Paul looked up with an expression of pleasure in his face, for the nearer the hour of retiring approached, the more distasteful and lonely did the hogshead home seem, he could say nothing against it, for it had served him as shelter when he was utterly alone; but this idea of living in a house, where some of the womankind would care for him, was very agreeable to him.
“Mother says that she’ll board you, an’ see to your clothes, an’ do your washin’, for two dollars’n a half a week, an’ I think it would be awful nice for us all to live together.”
The boys thought so too; but they also thought of their hogshead, which seemed so cheerful to them, if Paul did have a disdain for it, and there was a momentary feeling that they would not like to leave it, no matter what inducement might be offered. Then there arose before them the vision of a “regular home,” wherein some one would care for and minister to their comfort, and the advantages of living in a hogshead grew very few indeed.
“Come up to the house in about an hour, an’ see how you like it,” suggested Nelly, thinking they were hesitating about accepting the offer. Then, after she had told them the street and number at which she lived, she added, “We’ll be home in a little while now, an’ then if you should think that your house is the nicest, you can still live where you are.”
“We’ll come,” said Ben, decidedly, for he had already made up his mind that he should accept the proposition. Then he led the others away very quickly, as if he had some plan in his mind, as, indeed, he really had.
“We’ll go home an’ fix up, an’ then we’ll take the eye right outer them, for they think these are the only clothes we’ve got.”
Johnny was delighted with the proposition of “taking the eye out” of Mrs. Green and her daughter by the splendor of their raiment, and the two walked so fast, in their eagerness to begin the serious operation of dressing, that Paul could hardly keep pace with them.

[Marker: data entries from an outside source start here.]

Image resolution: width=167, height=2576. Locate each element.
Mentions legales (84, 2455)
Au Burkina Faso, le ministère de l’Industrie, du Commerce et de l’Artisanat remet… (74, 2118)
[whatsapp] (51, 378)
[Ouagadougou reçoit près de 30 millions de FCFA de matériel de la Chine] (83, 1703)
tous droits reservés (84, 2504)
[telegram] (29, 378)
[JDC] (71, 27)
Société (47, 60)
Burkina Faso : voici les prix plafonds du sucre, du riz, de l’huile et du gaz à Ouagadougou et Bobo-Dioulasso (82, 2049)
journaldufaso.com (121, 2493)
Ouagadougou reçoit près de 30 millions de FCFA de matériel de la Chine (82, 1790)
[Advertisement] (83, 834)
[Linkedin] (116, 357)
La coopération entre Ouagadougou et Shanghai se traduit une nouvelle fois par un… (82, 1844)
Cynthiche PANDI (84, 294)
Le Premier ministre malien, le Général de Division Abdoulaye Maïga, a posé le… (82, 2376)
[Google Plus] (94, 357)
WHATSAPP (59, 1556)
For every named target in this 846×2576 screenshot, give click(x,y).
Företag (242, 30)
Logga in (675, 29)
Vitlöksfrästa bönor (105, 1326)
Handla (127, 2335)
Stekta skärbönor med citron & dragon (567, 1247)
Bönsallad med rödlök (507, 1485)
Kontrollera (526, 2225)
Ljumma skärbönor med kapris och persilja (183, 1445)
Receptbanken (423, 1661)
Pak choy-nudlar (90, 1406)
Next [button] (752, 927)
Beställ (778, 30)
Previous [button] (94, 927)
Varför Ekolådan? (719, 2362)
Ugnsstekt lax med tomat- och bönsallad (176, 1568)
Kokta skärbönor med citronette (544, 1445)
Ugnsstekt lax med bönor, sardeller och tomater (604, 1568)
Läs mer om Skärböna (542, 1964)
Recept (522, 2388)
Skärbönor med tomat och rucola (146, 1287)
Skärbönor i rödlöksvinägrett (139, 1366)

After they had taken the usual precautions to prevent any one from seeing them when they readied the vicinity of their home, and had succeeded in getting safely into the hogshead unobserved, they found the ruined merchant laying plans for the rebuilding of his shattered fortunes. It was in vain that they urged him to accompany them on their call. To all their arguments he had but one reply, and that was to the effect that he did not believe in their scheme of boarding.
“It’s jest nothin’ more nor less’n tryin’ to put on airs,” he said, impatiently. “Anybody’d think you ’xpected to be ’lected aldermen by ther way you’re swellin’ round; an’ old Mother Green’ll be tickled most to death when she sees what fools you’re makin’ of yourselves.”
In fact it did look just a little as if they were “swelling” considerably. Ben blackened Paul’s, Johnny’s, and his own boots until they would have answered for mirrors, and then he attended to his own toilet.